Source records:

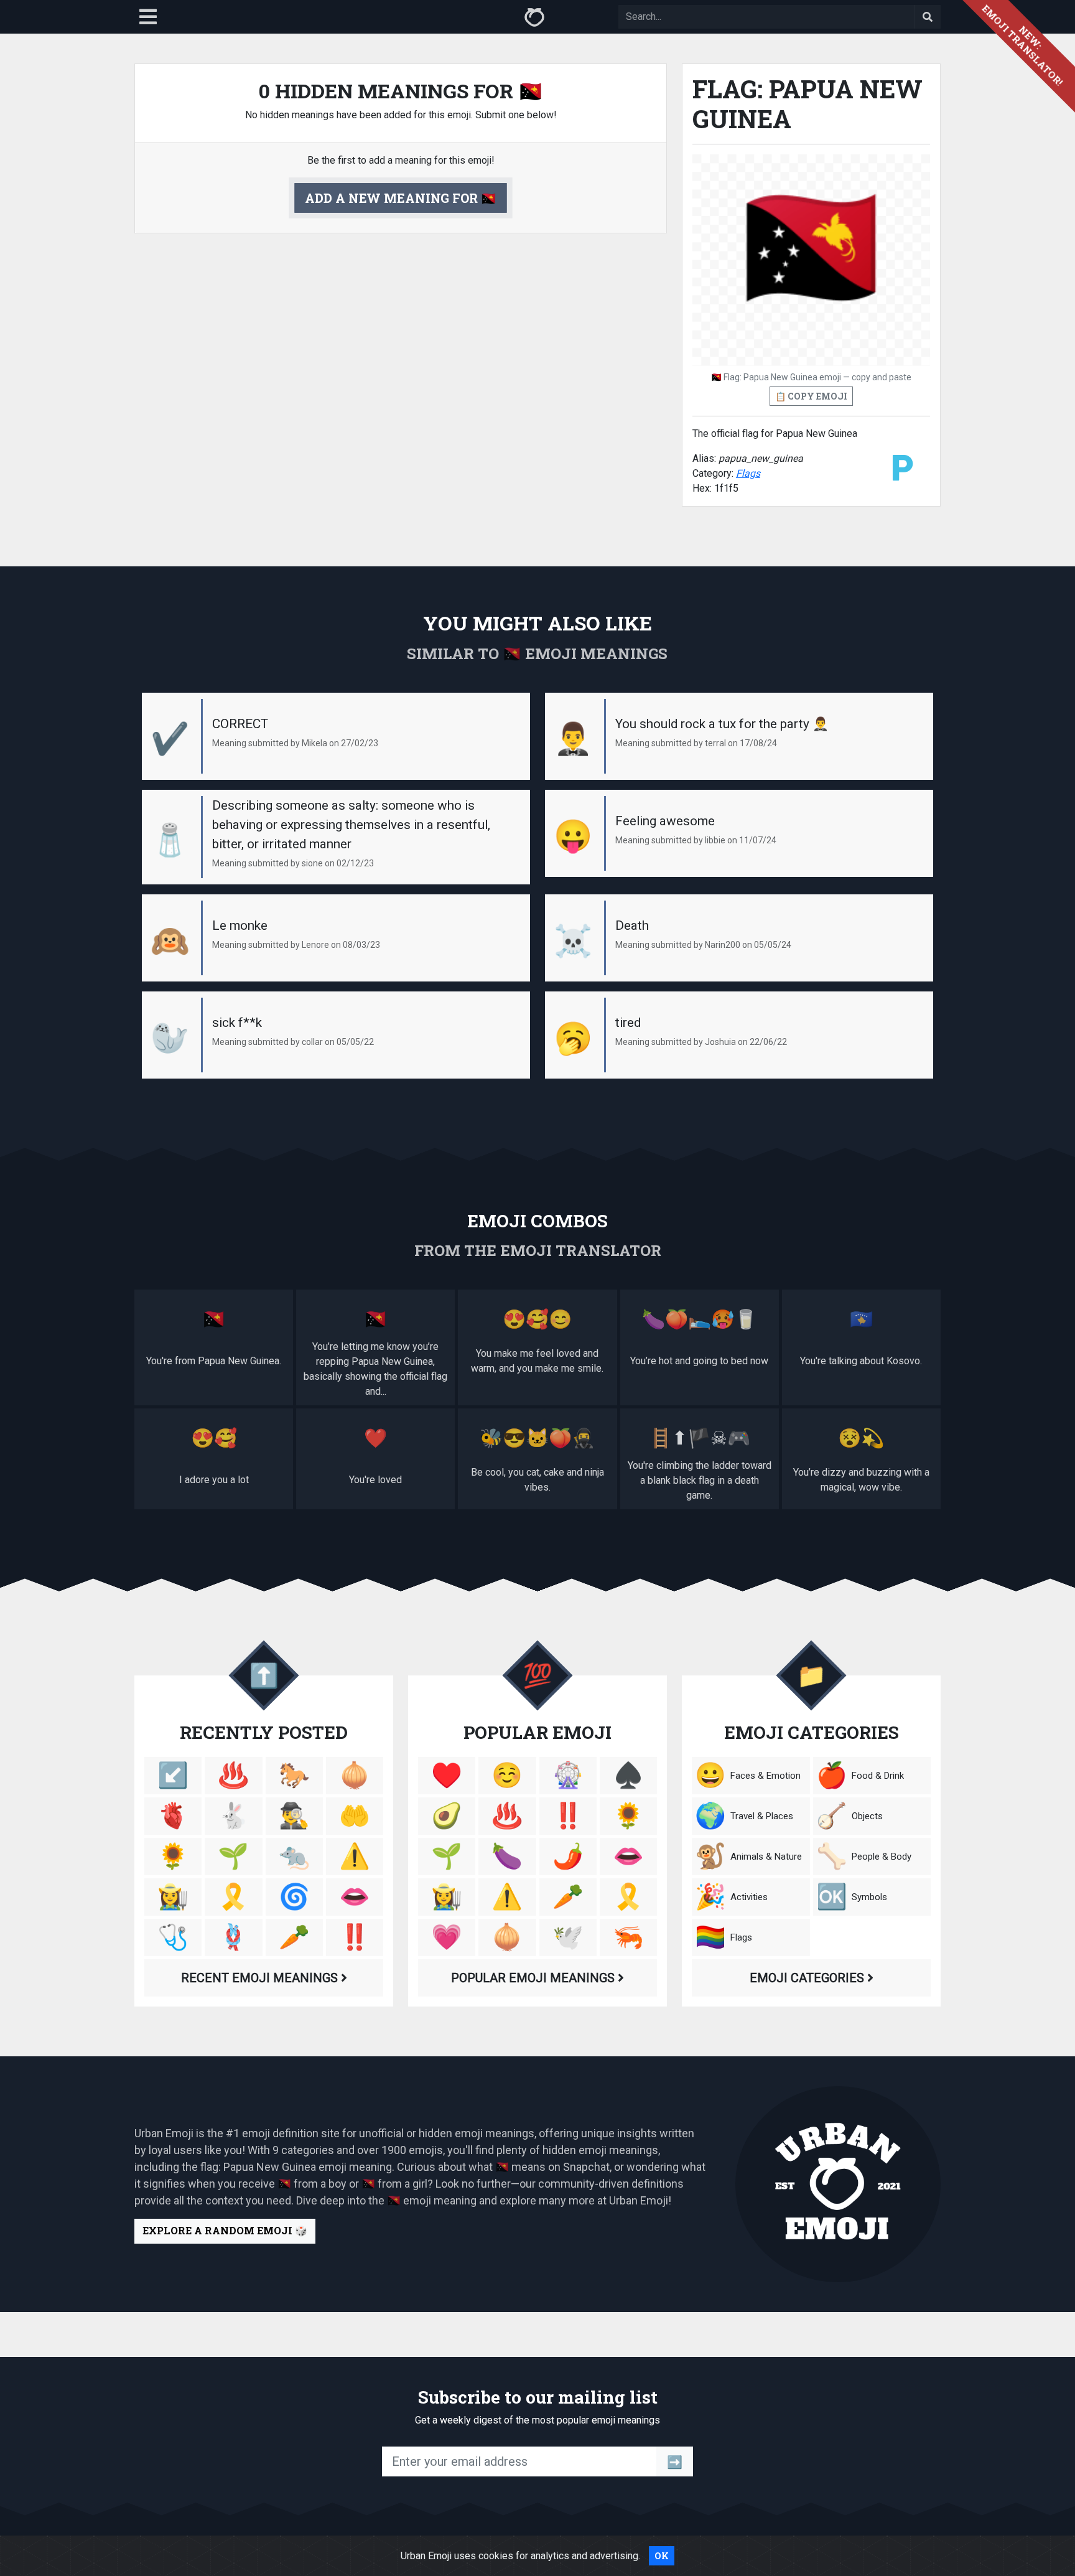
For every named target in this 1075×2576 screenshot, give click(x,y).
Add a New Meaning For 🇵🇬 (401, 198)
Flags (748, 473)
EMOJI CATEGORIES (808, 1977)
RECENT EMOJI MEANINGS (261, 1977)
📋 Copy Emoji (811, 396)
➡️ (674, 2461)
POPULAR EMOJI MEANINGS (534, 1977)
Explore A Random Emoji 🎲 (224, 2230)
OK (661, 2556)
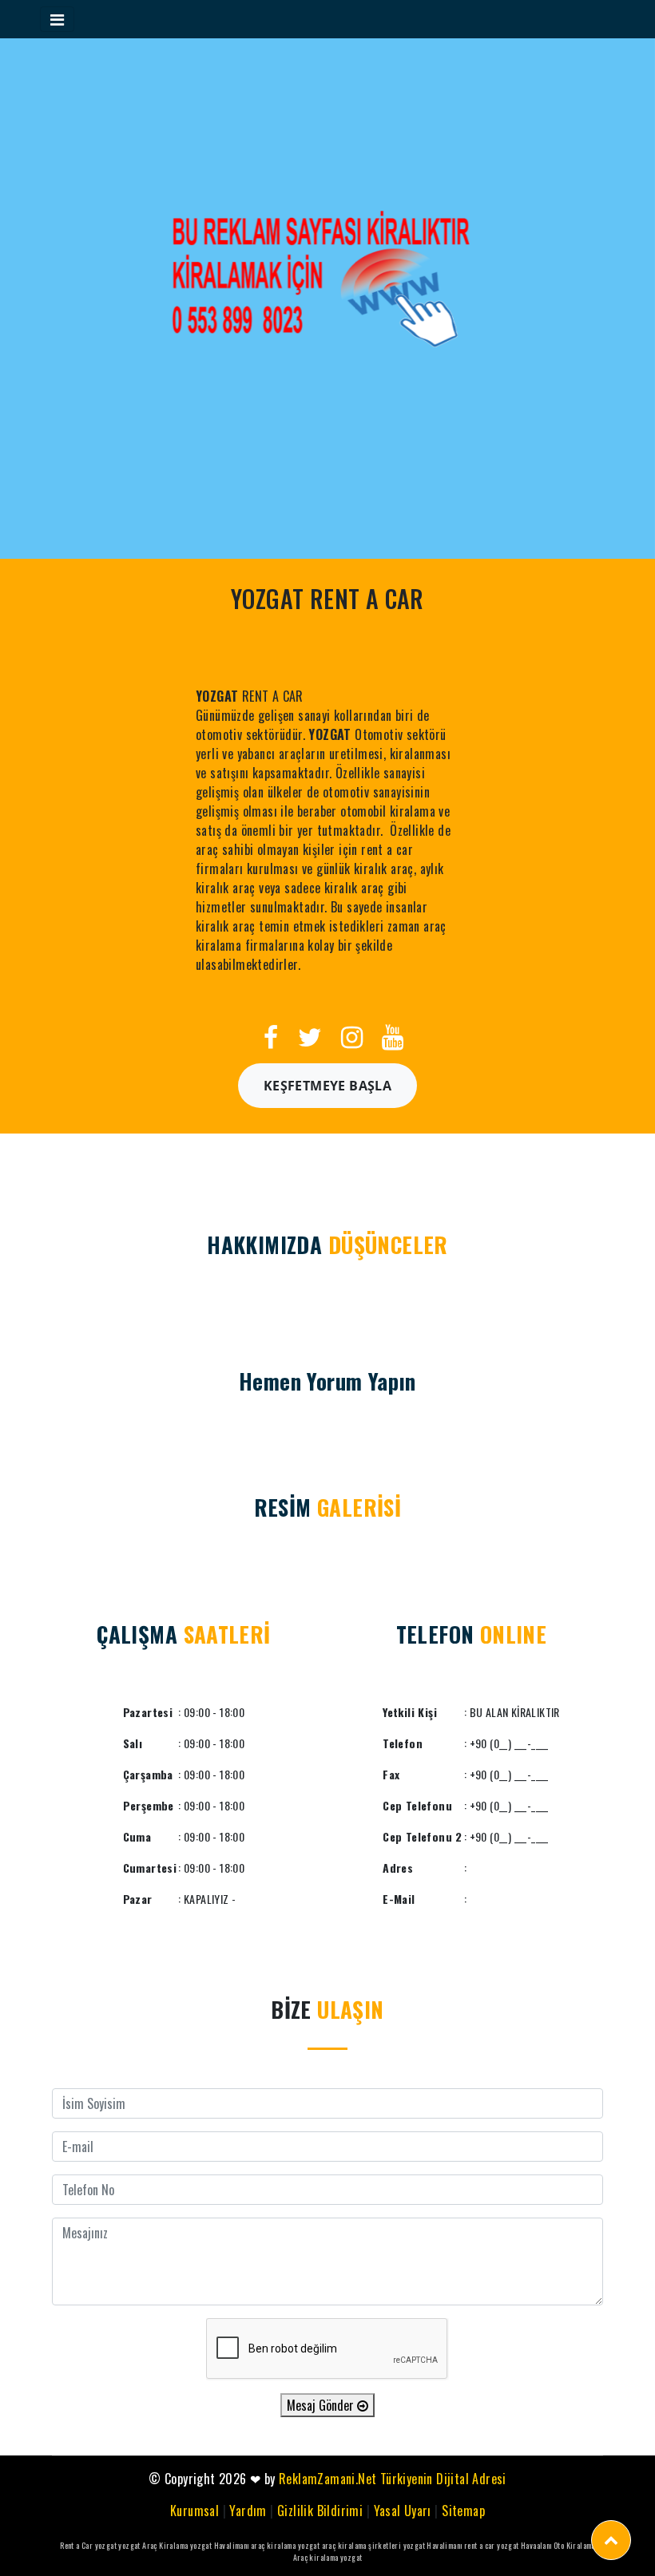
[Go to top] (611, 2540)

==

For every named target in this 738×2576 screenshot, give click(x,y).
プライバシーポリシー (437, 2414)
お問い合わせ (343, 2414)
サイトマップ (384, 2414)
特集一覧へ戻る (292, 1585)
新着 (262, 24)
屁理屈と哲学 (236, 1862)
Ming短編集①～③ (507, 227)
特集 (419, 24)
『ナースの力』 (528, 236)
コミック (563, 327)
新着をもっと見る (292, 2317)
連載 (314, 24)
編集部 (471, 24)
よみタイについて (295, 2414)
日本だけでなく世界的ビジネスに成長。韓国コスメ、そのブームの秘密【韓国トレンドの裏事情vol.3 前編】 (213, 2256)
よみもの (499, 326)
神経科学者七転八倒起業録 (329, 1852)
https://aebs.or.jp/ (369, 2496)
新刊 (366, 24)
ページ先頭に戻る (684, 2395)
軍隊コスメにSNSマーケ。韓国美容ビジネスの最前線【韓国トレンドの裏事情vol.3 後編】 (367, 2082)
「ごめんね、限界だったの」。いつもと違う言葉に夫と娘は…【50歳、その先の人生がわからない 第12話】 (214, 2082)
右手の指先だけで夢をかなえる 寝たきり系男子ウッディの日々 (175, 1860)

-- To do --
From the records above, quote word for word only the lines beginning at the line that has "For every named target in this 1075×2576" and stopping after the line that has "[Go to top] (611, 2540)". Omit the pictures.

-- Expected answer --
For every named target in this 1075×2576 screenshot, give click(x,y).
Add a New Meaning For 🇵🇬 (401, 198)
Flags (748, 473)
EMOJI CATEGORIES (808, 1977)
RECENT EMOJI MEANINGS (261, 1977)
📋 Copy Emoji (811, 396)
➡️ (674, 2461)
POPULAR EMOJI MEANINGS (534, 1977)
Explore A Random Emoji 🎲 (224, 2230)
OK (661, 2556)
[Go to top] (611, 2540)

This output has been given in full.